Resources

People often ask me "How did you learn how to hack?" The answer: by reading. This page is a collection of the blog posts and other articles that I have accumulated over the years of my journey. Enjoy!

Optimism Infinite Money Duplication Bugfix Review- 878

ImmunefiPosted 3 Years Ago
  • Ethereum is quite slow. In order to make it faster, several ideas have been proposed. One of these is an Off-Chain solution, commonly referred to as Layer 2 (L2). These L2 solutions execute code off-chain in a separate but similar environment to the EVM
  • When using L2, only a summary of the data executed is stored on Ethereum (L1).
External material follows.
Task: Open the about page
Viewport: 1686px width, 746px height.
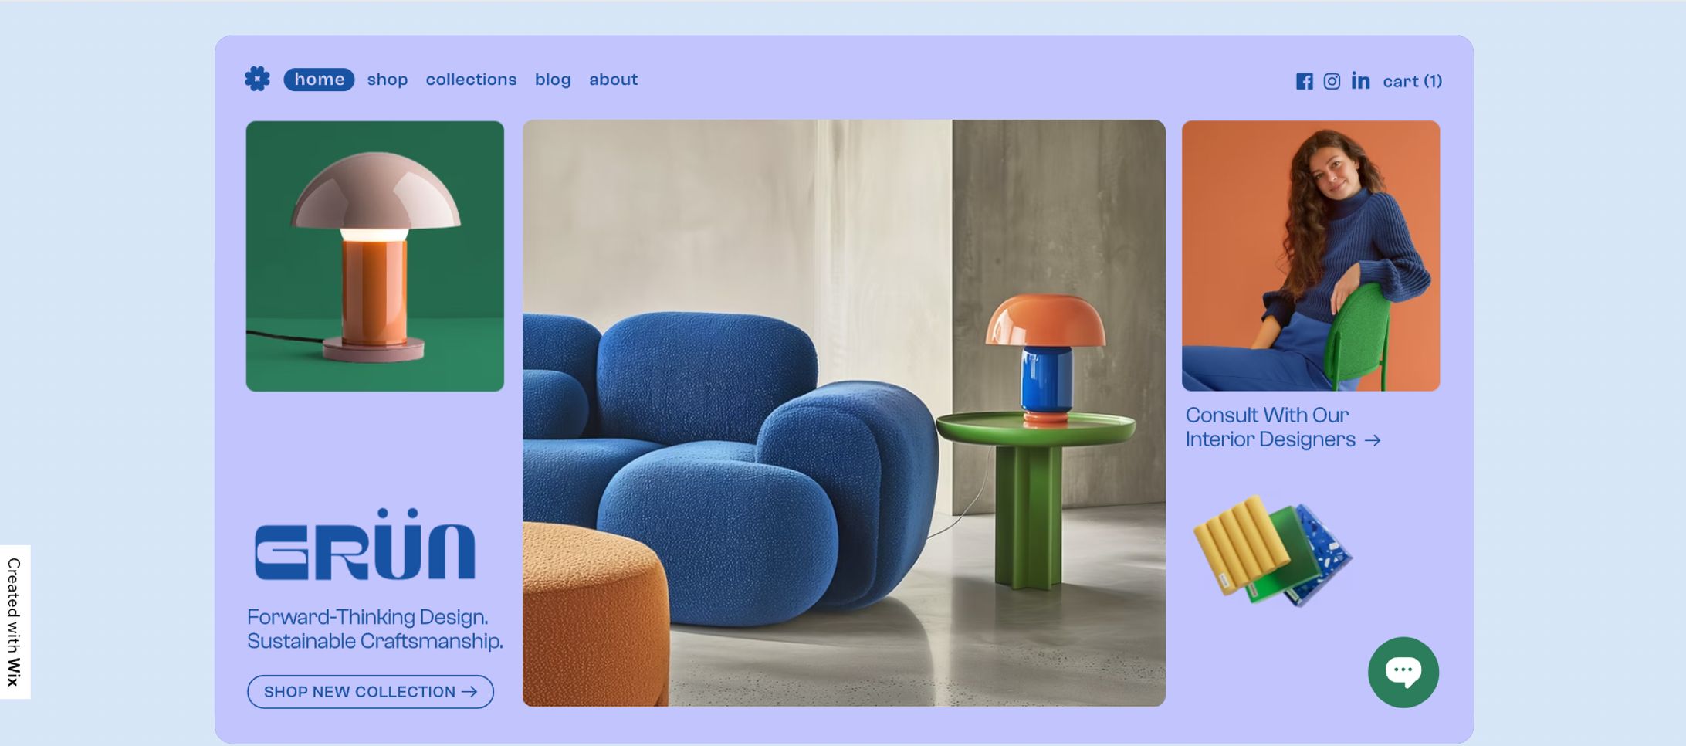Action: [x=613, y=80]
The actual computation and storage of the contracts is done on L2, making it much more efficient. This is called a rollup.
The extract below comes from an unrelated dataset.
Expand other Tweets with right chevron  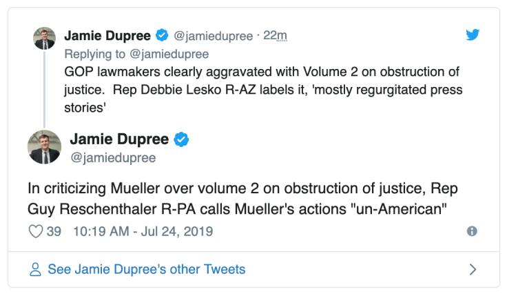(473, 269)
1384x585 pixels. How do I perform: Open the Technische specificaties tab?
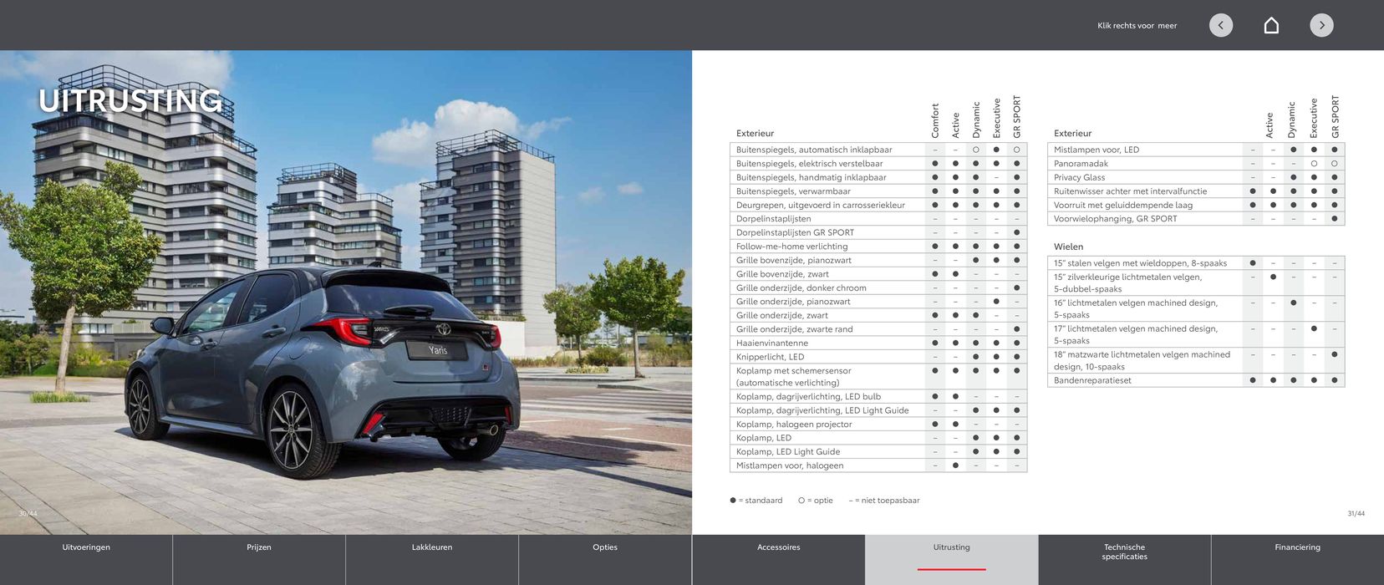coord(1124,552)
  • The term "optimistic rollups" is the batching of rolls. By doing this, we loose some of the security guarantees. The optimistic part is simply assuming that all transactions are valid. There are outside validators to make sure corrupt of the state does not occur.
  • Optimism depends on fault proofs to advance the state of Ethereum with summaries. If there is a dispute between two actors, then the data is re-executed on the Ethereum blockchain.
  • Of course, this causes problems because some data such as blocknumber will be different. So, the solution to this problem is OVM replacing context-dependent opcodes in the OVM to be similar to those in on the L1 blockchain.
  • The final key to understanding this bug is how ETH is stored in the OVM. Instead of using ETH natively, it is stored in an ERC20 token. To allow this to work, they applied patches to StateDB to store the native balances in an ERC20 token. This means the ETH balance will always be 0 but the users balance is within the specific contract.
  • Now, time for the actual vulnerability! When calling the selfdestruct function, the ETH at this location triggers the ERC20 token to send money to the specific address. Afterwards, it needs to 0 out the money for this contract in the ERC20 as well.
  • However, the difference between ETH and the ERC20 ETH causes the problem. Instead of setting the balance of the ERC20 token of ETH to 0, the real ETH is set to 0! This means that a selfdestructing contract can send the ERC20 ETH to another location and keep its original balance. This is a money duplication bug!
  • I assume the fix was simply using the ERC20 version of the ETH for the selfdestruct setting the contract to 0. For more information on this bug and the internals of Optimism, read here.
  • This was an insanely complicated exploit which required a very deep understanding of the eco-system to find. I would guess that the author of the post realized that not everything could have been changed from the actual ETH to the ERC20. Then, decided to look for it. Crazy enough this was out of scope, but the company paid out the max bounty anyway!